Victoria, Princess Royal and eldest daughter of Queen Victoria was the last British royal to be passed over for the throne in favour of a younger brother
Most people look to the Empress Matilda, the daughter of Henry I who came close to ruling England after her father's death in 1135. But she wasn't the first girl to be overlooked for the crown since the Conquest. All of William I's daughters saw the throne pass to a younger brother. There is some dispute over the number of daughters born to the Conqueror and his wife, with most going for six but some arguing for five or even four. But as it's generally believed that the couple's last child was Henry, later the first king of England to bear that name, that means that all of the girls they had missed out on being queen because the crown passed to kings.
Matilda of Flanders was proud of her royal heritage but all of her daughters were passed over for the throne of England - as was her first born son
Their eldest daughter, Cecilia, was the one who lost out the most. She was born around 1056 when there were already two little boys in the nursery of the Norman duke. But neither became king and the crown passed to two brothers who were born after Cecilia. She became a nun, entering the Abbey of Caen at a young age and becoming the Abbess of the convent of the Holy Trinity in Normandy in 1112. She died in 1127 when her littlest little brother, Henry, was well into his reign as King of England. Cecilia holds the honour of being the first woman to be passed over for a man in the line of succession since the Conquest. But without her own words to tell us, whether she wanted the crown and regretted seeing her brothers take it is lost to history.

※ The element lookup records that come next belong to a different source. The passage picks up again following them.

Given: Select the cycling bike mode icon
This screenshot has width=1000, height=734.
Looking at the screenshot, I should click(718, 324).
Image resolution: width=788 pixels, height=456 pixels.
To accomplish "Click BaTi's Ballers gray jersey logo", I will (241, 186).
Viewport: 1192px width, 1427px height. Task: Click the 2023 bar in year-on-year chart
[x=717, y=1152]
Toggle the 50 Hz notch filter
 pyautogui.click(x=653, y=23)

Cecilia of Normandy, the first woman to lose the post Conquest Crown of England to a baby brother
One of her sisters, according to some tellings of the Conqueror's story, came very close to being queen consort of England. There is no definite date of birth for Adeliza of Normandy (and some historians put her at the top of the list of the Conqueror's daughters) but she was definitely older than both of her brothers who inherited the throne of England, William and Henry. She is said, by some sources, to have been promised as a wife to Harold Godwineson. Oderic Vitalis said that the two were bethrothed and that after the death of Harold, Adeliza or Adelis remained unmarried. Another sister, Matilda, is thought to have been born around 1061 and died around 1086 before her father, meaning that she could never have inherited his throne. But Adela and Constance could.

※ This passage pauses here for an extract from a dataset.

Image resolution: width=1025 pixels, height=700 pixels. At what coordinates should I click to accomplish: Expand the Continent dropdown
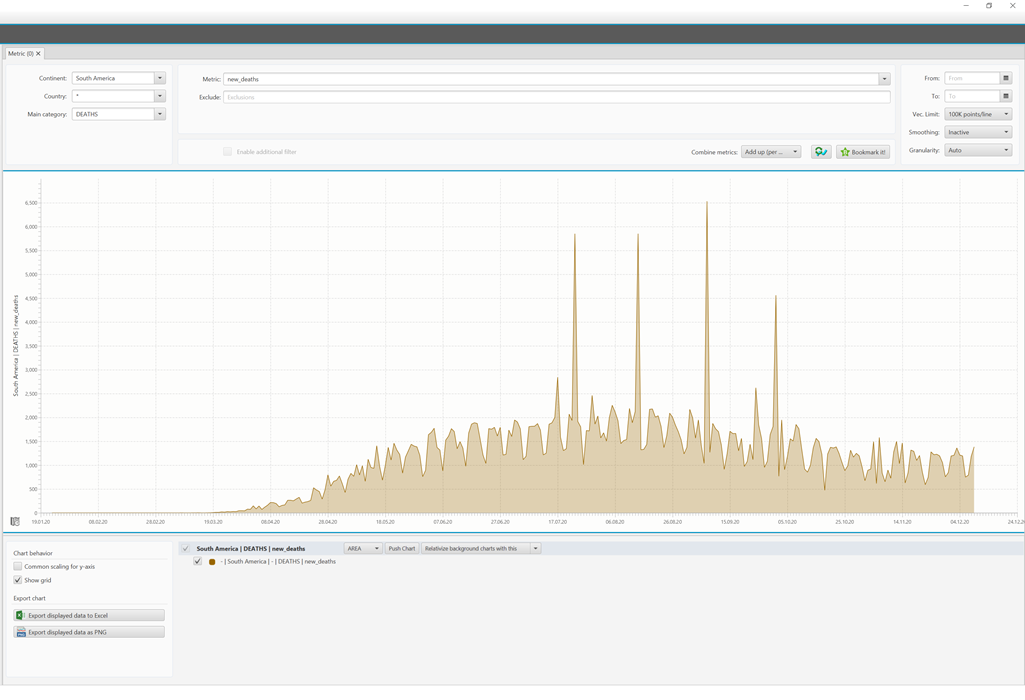click(159, 78)
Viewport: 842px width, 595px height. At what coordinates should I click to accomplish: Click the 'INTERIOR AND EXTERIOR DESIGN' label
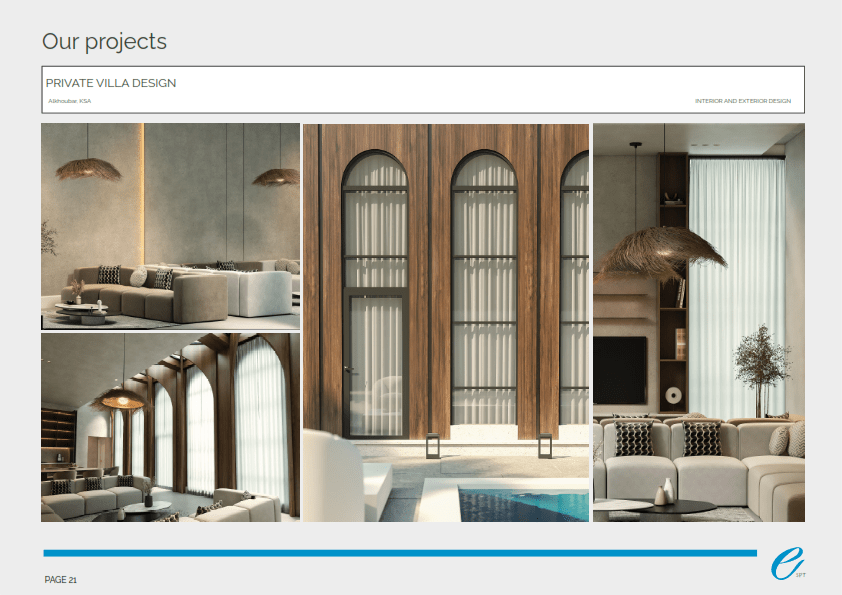742,101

Adela of Normandy, mother of a king of England, lost out on being queen regnant to her younger brother, Henry
Constance was definitely born in Normandy, while her father was still just a duke, but probably after the disputes that would lead to his conquest of England had begun. Her date of birth is put at some point between 1057 and 1061 meaning only one of the Conqueror's kingly sons, Henry, was her junior. But according to some historians she was the most talented of William and Matilda's daughters. She certainly made a good marriage - on paper, the best of any of the Conqueror's children in his lifetime. Her husband was Alan IV, Duke of Brittany was one of her father's great rivals while he was Duke of Normandy. Once he became King of England, he sought to neutralize Alan's influence by making him his son in law. Constance married the Duke of Brittany in 1087 just before her father died. With his power behind her, she had enough supporters to argue a case for being queen but her early death in 1090, possibly through poison, ended any ambitions she may or may not have had.

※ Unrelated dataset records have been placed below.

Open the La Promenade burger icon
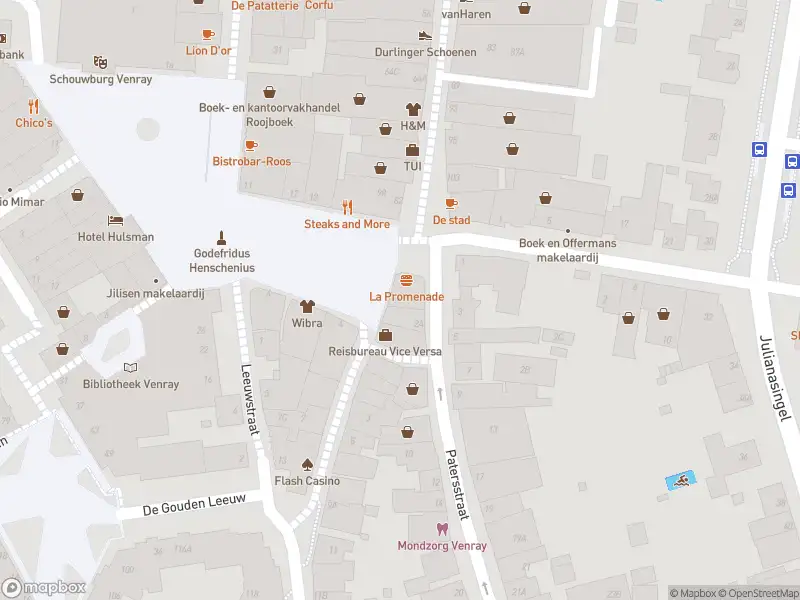Viewport: 800px width, 600px height. tap(406, 279)
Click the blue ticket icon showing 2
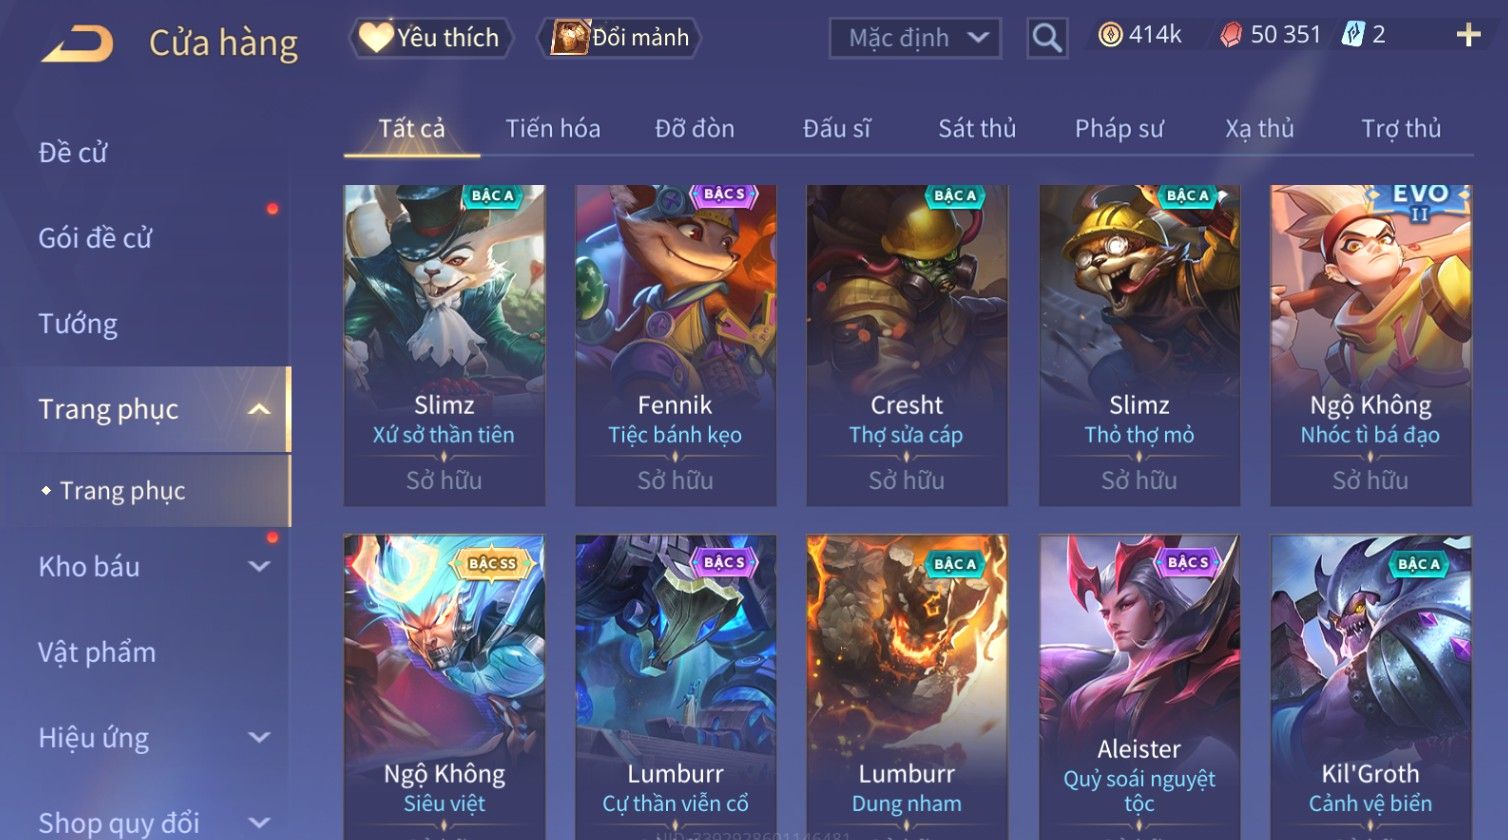The height and width of the screenshot is (840, 1508). (1354, 35)
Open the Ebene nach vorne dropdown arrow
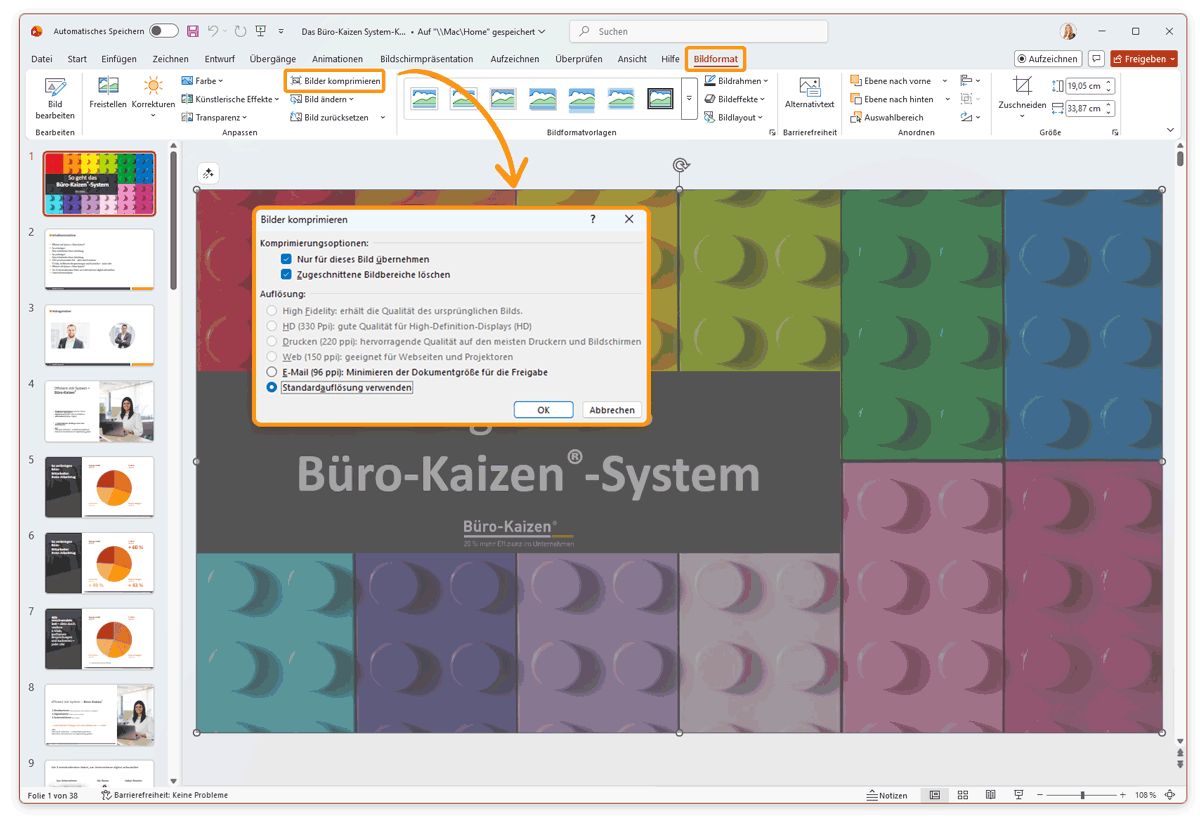 [x=946, y=80]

Constance of Normandy, Duchess of Brittany, and reputed to be the most talented and admired of the Conqueror's daughters
Adela was one of the youngest of William and Matilda's children with possibly only baby Henry below her in the pecking order of the royal nursery. But whatever they played at as they grew up, it must have involved ambition and determination in spades because while Henry was ruling England, his nearest sister was raising a family who would one day snatch his throne. By the time Henry I took the crown of his father's conquered country, Adela was the Countess of Blois and living in northern Europe with her much older husband and a growing brood of children - many of them sons. When Henry lost his only legitimate male heir in 1120 in the White Ship disaster, his sister mourned with him as she, too, lost a child. Her daughter, Lucia-Mahut, perished but Adela s son, Stephen, survived having changed his mind about sailing on the boat just hours before the journey was due to begin. When Henry asked his nobles to swear allegiance to his one, surviving legitimate child, Matilda, as his reign drew to a close, Stephen was keen to be among the first to make the promise. And yet on Henry's death, Stephen claimed his throne.
Stephen of Blois, son of Adela, who became King of England in 1135
And yet there was never any question of his mother claiming the throne, even though her claim was stronger than his. Stephen was ruler of England partly because he was a man. He put aside several women with better claims to wear the crown. And there's no doubt Adela's claim was strong. A new monarchy can, to a certain extent, make its own rules and her brother's willingness to ask his nobles to promise obedience to his daughter shows that the idea of a female regnant wasn't totally discounted. In that sense, Adela was the unluckiest of the Conqueror's daughters. She lost the throne twice, once to a younger brother and once to her son. There was another daughter, Agatha, who despite some claims that she is a fiction does seem to have existed but to have died relatively young. And she joins her sisters in the claim to be England's first missing queens.